What Our Members Are Building/Restoring — Florida Van’s RV-10

By Blake Gambsky, EAA 1104249

This piece originally ran in the September 2021 issue of EAA Sport Aviation magazine.

I began building my RV-10 on March 26, 2015 (326 is part of my tail number). The project began with my friends from Wisconsin having taken me for a ride in their recently completed RV-10, and since then I’ve had the RV grin.

During my college career in Florida, I decided it was time to start the project during my time off from classes and work. I got the empennage kit knowing that my 20-by-20-foot garage would be sufficient to begin the project.

Throughout the five years and six months of building, I seldom got tired of driving myself to put the next section together. I would say the hardest part, or rather the most boring, was the repetition between the two wings. But knowing the outcome was going to result in my bird was drive enough for me to push through the project.

It came as a surprise to my family when I called my mom and said, “Mom, just so you don’t freak out when you come to visit me in Florida [they still live in Wisconsin], there’s a plane in the garage.” But throughout the years of growing up there was no passion I had in my life more than aviation.

I began the airplane from scratch, not the standard kit, with no prior A&P mechanic experience. I’ve always been a quick learner, and have always been mechanically inclined. My dad taught me most of how to use power tools as he was well versed in the carpentry business, and my strongest knowledge was toward physics. So learning techniques of construction came naturally to me.

Most of the project was on my own. I had help from friends here and there throughout the build when it came to the two-person jobs such as the bottom wing skins. Unless you’re almost 7 feet tall with long arms you can’t hold the gun and the bucking bar to rivet the remaining parts of the wing.

When it finally came time to start designing the interior, pick the engine, and avionics suite, I began at Oshkosh! I knew right off the bat I would stick to the Lycoming engine. I’m a believer in Van’s when it comes to its performance testing and trust in such a reliable company. The difference in the matter came when I decided to use the Thunderbolt YIO-540-EXP200. I had the engine painted to match the colors that I selected for the rest of the aircraft as well, with the red crankshaft and black cylinders.

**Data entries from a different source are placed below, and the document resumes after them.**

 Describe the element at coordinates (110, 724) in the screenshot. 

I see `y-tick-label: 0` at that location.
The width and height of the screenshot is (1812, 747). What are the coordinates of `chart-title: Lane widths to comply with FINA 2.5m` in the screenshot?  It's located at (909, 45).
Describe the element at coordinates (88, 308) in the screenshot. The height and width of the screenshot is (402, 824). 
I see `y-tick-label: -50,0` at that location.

When it came to the avionics suite, I’ve always trusted Garmin. Visiting avionics booths, I saw some cool avionics here and there, but nothing compared to the ability to integrate the Garmin G3X with the rest of Garmin’s products. I’ve never been a fan of mixing and matching to make something work. The G3X along with a Garmin navigator, autopilot, comms, and transponder/ADS-B made it so that I could have one reliable company available for support.

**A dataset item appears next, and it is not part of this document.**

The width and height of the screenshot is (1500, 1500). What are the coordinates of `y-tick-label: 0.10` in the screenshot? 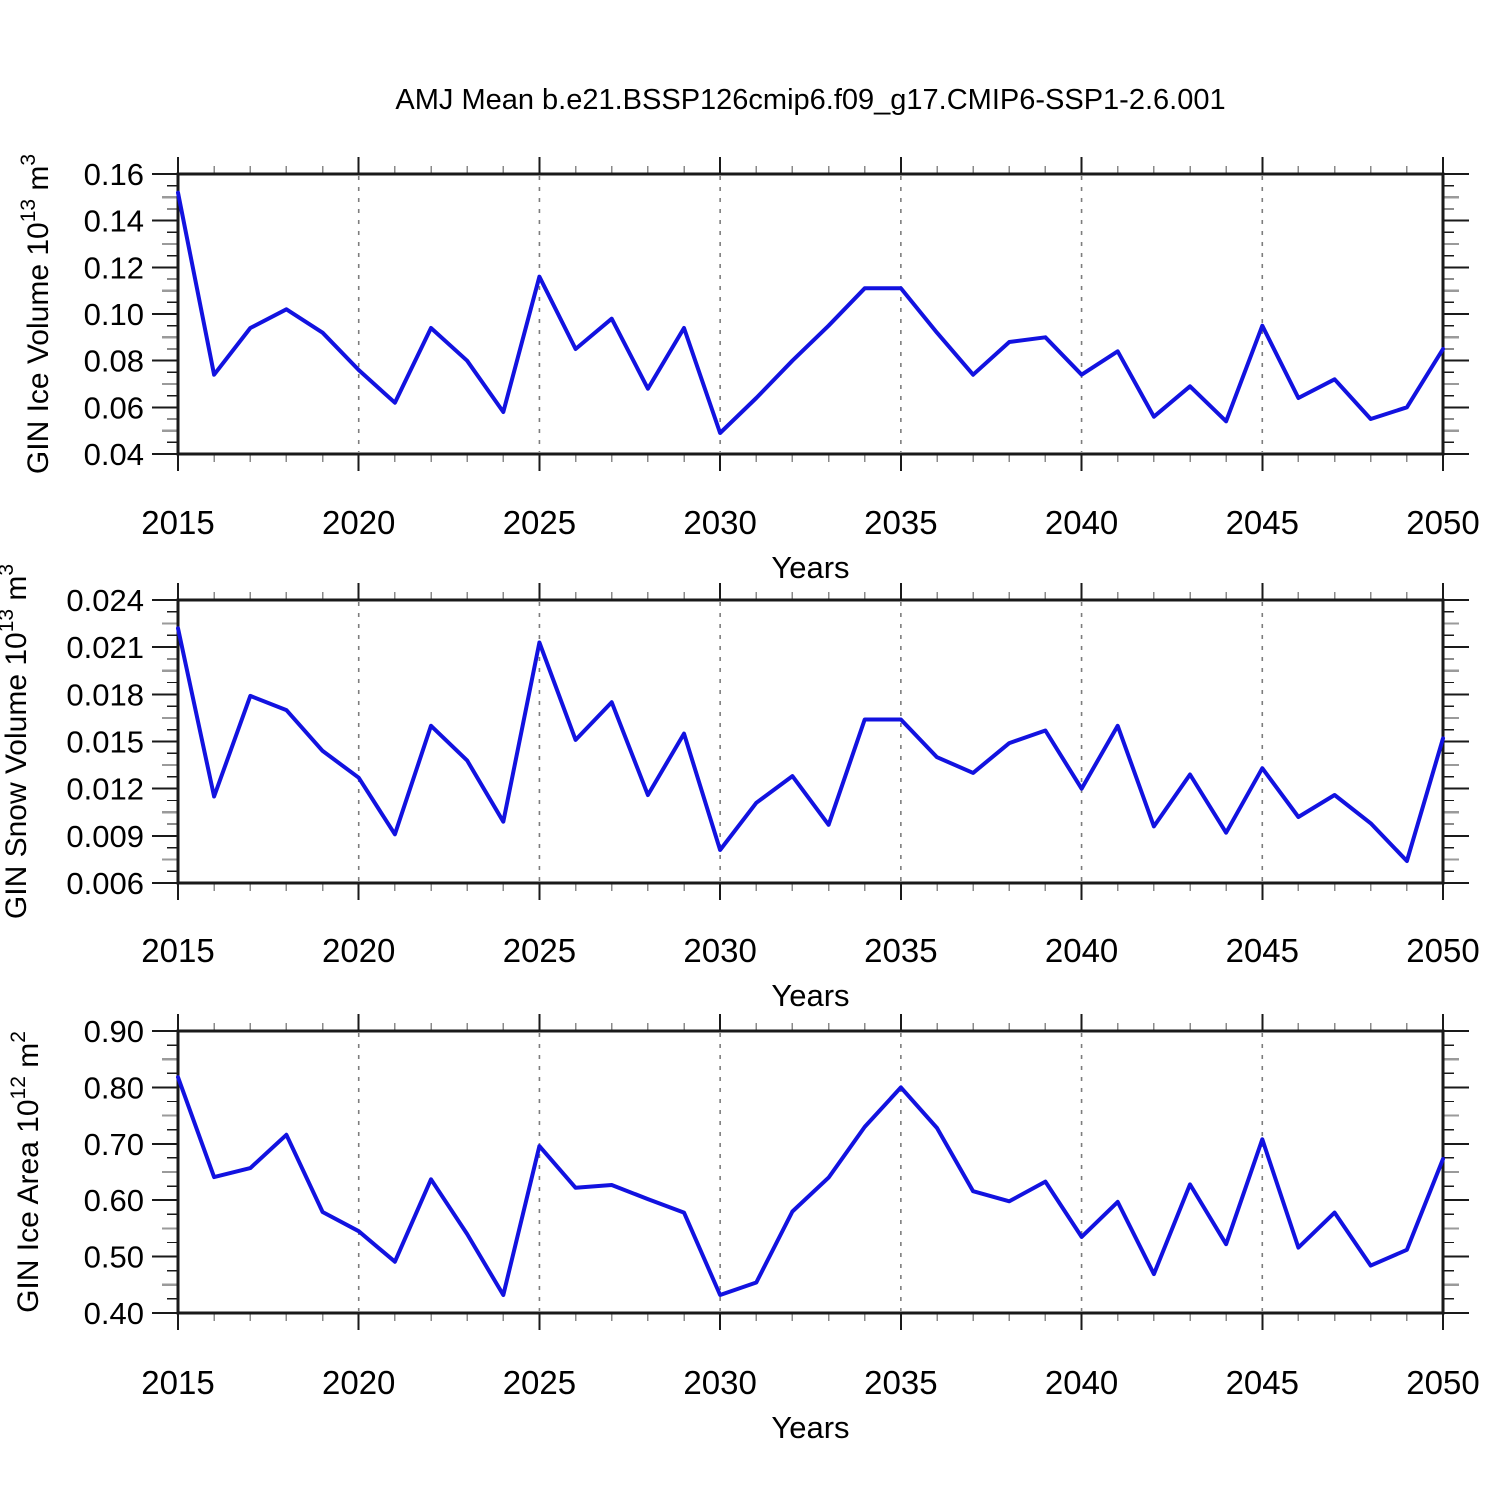 It's located at (114, 314).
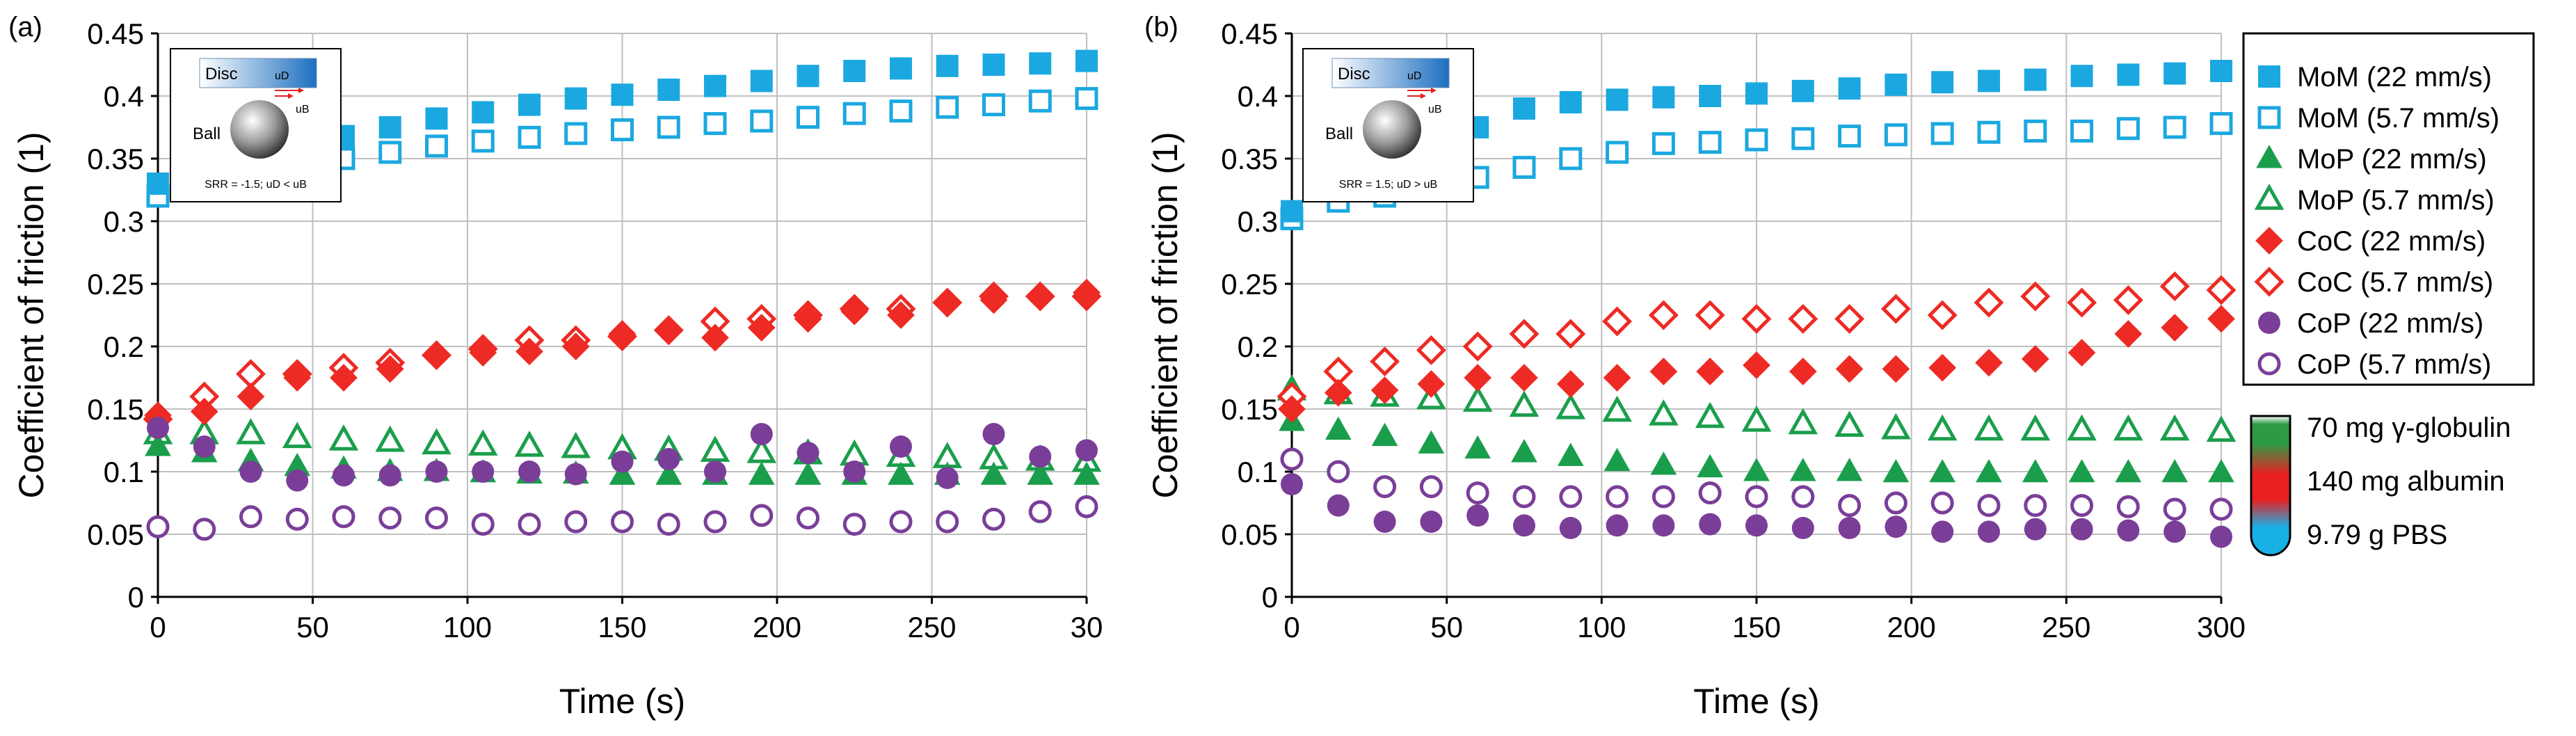 The width and height of the screenshot is (2576, 736). What do you see at coordinates (1258, 472) in the screenshot?
I see `y-tick-label: 0.1` at bounding box center [1258, 472].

The stock panel in the RV wasn’t enough for me as it didn’t provide the visual aesthetic that I wanted to make the “complete” feel in the airplane. So I reached out to find finishing and came across Aerosport Products’ 310 panel. With that, along with the throttle quadrant armrest, I knew I had the finishing design that I wanted.

After retrieving my interior for the aircraft, I sent the color swatches to Aerotronics Inc., and it happily painted the 310 panel for me. I was super happy with the outcome and match to the interior of the aircraft and was excited to finally finish and get the certification done.

After a while of flying and breaking the engine in, fixing some minute issues and enjoying finally getting to fly my airplane after five years and six months, I chose Ormond Aircraft to do my paint job. I selected these colors a long time ago for the interior, so it was a matter of drawing them on a 2D print of the airplane. It took me about 10 hours of drawing on an app to get the striping right. I referenced some other patterns that I enjoyed and put it out on the drawing after a few failures — read, I hated my old designs.

After picking the final design, Ormond Aircraft did it all, and made my airplane what it looks like today. And I couldn’t be happier with how it turned out!

I want to thank everyone who was involved in making my RV-10 dream come true!